Nobel Prize In Literature: 5 things you need to know about 2018 winner Olga Tokarczuk

Updated: Oct 11, 2019, 13:40 IST | mid-day online correspondent |

If you're planning to give her books a try, then do take a look at some interesting things about her books and her life

Olga Tokarczuk. Pic courtesy/AFP
Olga Tokarczuk. Pic courtesy/AFP

On October 10th, the Nobel Committee announced Olga Tokarczuk as the 2018 recipient of the prize. According to the organisers, Tokarczuk won the prize for "a narrative imagination that with encyclopaedic passion represents the crossing of boundaries as a form of life." If you're planning to give her books a try, then do take a look at some interesting things about her books and her life.

Both her parents were teachers

Her father, Józef Tokarczuk, was also serving as the school librarian. So you can credit him for giving young Olga a fertile place to discover her love for literature.

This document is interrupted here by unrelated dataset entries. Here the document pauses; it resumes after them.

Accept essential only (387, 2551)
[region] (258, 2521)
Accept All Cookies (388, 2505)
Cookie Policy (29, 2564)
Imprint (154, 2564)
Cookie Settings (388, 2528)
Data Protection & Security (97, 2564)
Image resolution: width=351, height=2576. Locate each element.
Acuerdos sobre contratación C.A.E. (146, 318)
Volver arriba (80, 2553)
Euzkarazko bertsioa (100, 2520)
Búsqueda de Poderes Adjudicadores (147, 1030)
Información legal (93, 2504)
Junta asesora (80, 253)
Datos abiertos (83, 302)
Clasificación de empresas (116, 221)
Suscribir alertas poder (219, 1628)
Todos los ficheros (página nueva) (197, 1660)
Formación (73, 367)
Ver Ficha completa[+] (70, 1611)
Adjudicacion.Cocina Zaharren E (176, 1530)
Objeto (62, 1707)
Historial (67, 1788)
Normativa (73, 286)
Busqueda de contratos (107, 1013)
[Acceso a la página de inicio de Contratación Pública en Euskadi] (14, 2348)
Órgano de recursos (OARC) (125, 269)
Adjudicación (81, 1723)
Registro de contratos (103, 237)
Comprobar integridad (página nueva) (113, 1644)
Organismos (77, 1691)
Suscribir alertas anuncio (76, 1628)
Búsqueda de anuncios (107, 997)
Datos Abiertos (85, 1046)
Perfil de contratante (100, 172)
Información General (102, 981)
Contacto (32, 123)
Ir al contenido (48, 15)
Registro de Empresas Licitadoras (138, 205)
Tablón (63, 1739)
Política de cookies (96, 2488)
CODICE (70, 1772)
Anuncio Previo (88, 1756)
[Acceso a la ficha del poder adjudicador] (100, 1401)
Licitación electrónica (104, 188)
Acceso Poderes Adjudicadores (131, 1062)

She trained as a psychologist at the University of Warsaw

She really wanted to help people and that is why she chose to become a psychologist. At University of Warsaw, she became heavily influenced by the work of Carl Jung, and the fascination did have an influence on her written work as well.

After working as a psychologist for five years, she realized that she was too fragile for the job

She worked in a hospital for five years (helping addicts recover) but she left her job after realizing that she was too fragile to continue. "I was working with one of my patients and realised I was much more disturbed than he was," she said in an interview with The Guardian.

Just recently, she won the Man Booker International Prize for her novel 'Flights'

By doing so, she became the first Polish author to be given the honour. 'Flights' is an interesting novel structurally as it is composed of 116 short pieces narrated by a nameless female traveller.

Her translator knew she was destined to win the prize; she's been waiting for years

She would be telling her publishers for years even when they did not believe her. "I’ve been saying it for years! Every fall, the big night would come and I would set my alarm for four or six or eight in the morning, depending on my time zone, and then not sleep because I was sure Olga Tokarczuk would win the Nobel Prize in Literature. This year it happened! At 4 A.M," her translator Jennifer Croft wrote in an article for The Paris Review.